During my time at AWS I was building a few fun products on the side. I always felt joy building my own products and I felt that it would keep my skills up to date. I loved working on everything required to build products: coding, design, marketing, customer interaction, you name it.

One project was called Connectr. I built Connectr to help me stay connected with friends. It worked well but running the service cost way too much and it wasn't profitable. So I took it offline. Connectr's codebase was taken from another project I built before: Wundermill. Wundermill was a service that would let me know when fresh produce arrived at local stores. It never went anywhere, but was fun to build as well.

Before Cloud9 and AWS, I was running a consulting business, called uxebu, which allowed me to build many really interesting and challenging products for a number of great customers. One product that stood out was a magazine app for Sports Illustrated and other magazines for the HP WebOS launch. We built an application, based 100% on JavaScript, which served gigabytes of content (videos, etc.). And it worked well. I also was involved in open source software, and a contributor to Dojo Toolkit, a collection of JavaScript tools.

Seeing patterns

As I was building these products, patterns emerged. I was struck every time how involved it is to get a production-ready service running. Don't get me wrong, you can build certain products very quickly, you can even go the no-code route. And still, many products require way too much bootstrapping and boilerplate - I saw myself repeating the same patterns again and again, throughout my career. So as I was building those products, I started to re-use many principles so that I could focus on writing actual product code.

Almost there

I left AWS in August 2019. In March 2020, I had an idea for a new service: Baseline. A tool that helps you audit who in your team has access to the different SaaS products you use. Think of access to tools like Slack, GitHub, AWS, etc. - Baseline generates an access report so that you always have an accurate overview of who has access to these tools. I started building Baseline using the same patterns I used for Connectr and Wundermill and all the other products I have built, and I was able to launch the first version within two weeks. Whoop whoop!! That was cool.

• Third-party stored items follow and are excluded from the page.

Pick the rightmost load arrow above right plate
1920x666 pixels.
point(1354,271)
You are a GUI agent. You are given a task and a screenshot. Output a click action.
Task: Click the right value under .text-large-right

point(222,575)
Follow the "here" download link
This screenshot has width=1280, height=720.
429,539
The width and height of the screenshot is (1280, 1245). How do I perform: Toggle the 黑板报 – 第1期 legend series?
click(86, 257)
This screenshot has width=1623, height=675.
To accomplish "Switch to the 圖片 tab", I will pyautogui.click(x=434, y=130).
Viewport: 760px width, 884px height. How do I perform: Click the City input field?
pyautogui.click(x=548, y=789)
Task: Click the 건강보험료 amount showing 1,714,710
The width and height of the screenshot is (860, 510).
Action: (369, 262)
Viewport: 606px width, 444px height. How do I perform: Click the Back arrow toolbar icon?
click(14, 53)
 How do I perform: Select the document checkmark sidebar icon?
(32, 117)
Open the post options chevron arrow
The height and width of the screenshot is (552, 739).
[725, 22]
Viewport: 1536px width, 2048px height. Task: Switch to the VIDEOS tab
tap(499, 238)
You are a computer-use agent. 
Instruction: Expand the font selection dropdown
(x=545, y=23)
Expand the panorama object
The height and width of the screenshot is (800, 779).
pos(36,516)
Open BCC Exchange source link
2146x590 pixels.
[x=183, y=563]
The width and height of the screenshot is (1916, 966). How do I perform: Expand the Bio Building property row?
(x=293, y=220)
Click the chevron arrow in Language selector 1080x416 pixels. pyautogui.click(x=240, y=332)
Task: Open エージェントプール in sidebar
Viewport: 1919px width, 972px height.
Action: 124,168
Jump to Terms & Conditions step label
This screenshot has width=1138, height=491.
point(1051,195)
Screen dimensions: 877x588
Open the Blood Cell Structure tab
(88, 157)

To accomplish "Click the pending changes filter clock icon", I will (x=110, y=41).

At the same time, I was reading The DynamoDB Handbook by Alex De Brie and it inspired me to move Baseline to a serverless architecture. I had this idea already for a while but put it off because I didn't feel like investing in the architectural change. It also felt like a mental hurdle I had to overcome. The book gave me the needed push, so I moved to DynamoDB and Lambda instead of MySQL and EC2 or Kubernetes or something similar. This was not a customer focussed decision. This move didn't make the service any better or faster. But it made it cheaper, for me. And it created the foundation for me to be able to launch new services, cheap and fast. Kind of nice!

The idea

As I moved Baseline to serverless I finally have found a model that allows me to launch new products super quickly. And as I realized this, the idea for SaaS Manual was born. Because as I moved to serverless I thought: could it be useful for others if I were to share this knowledge?

There is a lot of history to the idea of SaaS Manual. I think that a lot of product ideas develop like this. One thing leads to the next, you try and you fail. You try again.